Alp arranged with the hotel to let us leave our luggage at the front desk. It would be open all night anyway. The hotel people were so nice and accommodating, telling us that even though we weren’t officially guests, we could still use the pool and join in the 5:00 teatime. And they would be glad to call us a taxi at 2:00 a.m.

We ate our breakfast near the pool, bittersweet with goodbyes, trading email addresses and promises to share pictures. Alp stayed with us as we prepared to drift off our own ways. He had weathered through our tour with unfailing patience, astounding us with his wealth of knowledge. Such a great, unassuming guy, always smiling, he had made this experimental first tour of ours a great experience.

With the whole day before us, our first stop was to the Bodrum Hamam, a short walk from El Vino.

In the old Ottoman days, the hamam, or Turkish bath, played a very important role in society. It was a place where everyone, no matter their social or financial standing, met to mingle and discuss life.

Men and women typically are segregated.

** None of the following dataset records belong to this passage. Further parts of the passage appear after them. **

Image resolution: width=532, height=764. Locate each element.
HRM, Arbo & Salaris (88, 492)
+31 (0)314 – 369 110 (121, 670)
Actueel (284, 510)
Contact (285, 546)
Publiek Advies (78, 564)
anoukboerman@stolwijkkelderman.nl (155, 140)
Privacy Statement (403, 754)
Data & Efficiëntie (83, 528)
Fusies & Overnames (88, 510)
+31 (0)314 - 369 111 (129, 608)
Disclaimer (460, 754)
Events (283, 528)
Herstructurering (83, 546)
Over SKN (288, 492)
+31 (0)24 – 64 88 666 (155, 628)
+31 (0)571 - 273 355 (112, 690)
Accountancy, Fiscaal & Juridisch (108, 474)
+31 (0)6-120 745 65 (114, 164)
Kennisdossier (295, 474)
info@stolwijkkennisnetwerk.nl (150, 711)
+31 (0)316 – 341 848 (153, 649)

At the Bodrum Hamam, men and women who arrive together pay at the desk, then go separate ways.

First, you enter the changing area where you are given a key and a linen towel (called a pestemal) and shown to a small private room (more like a closet with a window.) Here you change out of your clothes and into your bathing suit if you’re very modest, or simply wrap your naked self up in the pestemal. If you need them, you are given slippers. I had my flip-flaps.

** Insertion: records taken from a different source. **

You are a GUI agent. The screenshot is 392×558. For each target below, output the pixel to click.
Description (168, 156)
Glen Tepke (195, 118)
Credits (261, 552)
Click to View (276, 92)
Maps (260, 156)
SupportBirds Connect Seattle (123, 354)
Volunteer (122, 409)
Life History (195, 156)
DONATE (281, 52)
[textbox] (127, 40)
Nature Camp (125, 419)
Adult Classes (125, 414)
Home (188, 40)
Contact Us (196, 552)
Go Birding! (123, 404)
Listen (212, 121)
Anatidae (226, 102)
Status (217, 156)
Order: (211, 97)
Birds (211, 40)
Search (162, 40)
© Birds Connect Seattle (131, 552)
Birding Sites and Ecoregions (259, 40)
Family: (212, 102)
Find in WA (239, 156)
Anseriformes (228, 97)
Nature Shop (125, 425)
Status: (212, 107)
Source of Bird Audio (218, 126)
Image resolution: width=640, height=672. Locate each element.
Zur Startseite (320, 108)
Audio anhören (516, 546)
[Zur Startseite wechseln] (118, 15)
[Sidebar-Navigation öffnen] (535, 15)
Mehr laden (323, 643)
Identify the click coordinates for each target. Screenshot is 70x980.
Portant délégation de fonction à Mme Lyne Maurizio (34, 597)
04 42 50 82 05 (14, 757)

A woman who did not speak any English led me down into the hamam itself. I was the only person there, so I had the whole place to myself.

The walls and floor were made entirely of marble. Around the perimeter of the large room was a series of small marble basins with cold and hot spigots. The woman indicated that I was to sit next to the tub and dip a plastic bowl into the water, then pour it over my head and body. Then I was to go into the steam room to sweat several minutes. Afterwards, she would return for the scrub down.

She left me alone and I embarked on my Turkish bath experience. First, I adjusted the temperature of the water (I like it hot). Then I dipped the bowl into the marble basin and poured the warm water over my head until I felt sufficiently hydrated.

Carefully walking across the slippery, wet marble floor, I teetered into the steam room and lay down on the marble ledge on top of my pestemal. I do not care much for saunas, so after a few minutes, I was done with the steam and returned to the main room. The woman had not yet returned, so I poured water over myself a few more times, then walked around looking at everything, wishing I had my camera.

In the middle of the room there was a large, round marble platform raised about three feet. It was big enough to accommodate at least ten bodies if they were lined up side by side.

The woman returned and using hand signals, had me lie down on the slab. Since this center stone is positioned above the furnaces which heat the hamam, it was lusciously warm.

Dipping a rough, raw silk mitten, called a kese, into a tub of soapy scented water, she started scrubbing every inch of my body to exfoliate the dead skin. Next she lathered me up with rich olive oil soap, completely enveloping me in piles of soft, frothy bubbles that must have magical properties.

After she was done and rinsed me off with sparkling clean water, I was surprised I had any skin left, but what I had was baby soft.

Wrapped in my pestemal, I followed her back upstairs where  she gave me an invigorating, but relaxing massage.

I emerged into the lobby a few minutes before Gino. No one was at the desk, so I snooped around a bit.

On the other side of that curtain was the men’s waiting area.

This odd bubble on the floor is actually the domed room of the men’s hamam below.

Pretty tiles on the wall

Gino arrived and we compared experiences, both feeling completely renewed in our new skin.

Gino is sold
on the Turkish Bath

Since we had not yet formally relinquished our hotel room, we took showers to remove the excess oil from our skin and changed into fresh clothes. Then saying a last goodbye to our little apartment, we stashed our bags at the office and took off for our last adventure.

This time we were completely on our own: no one to meet and no deadlines to make.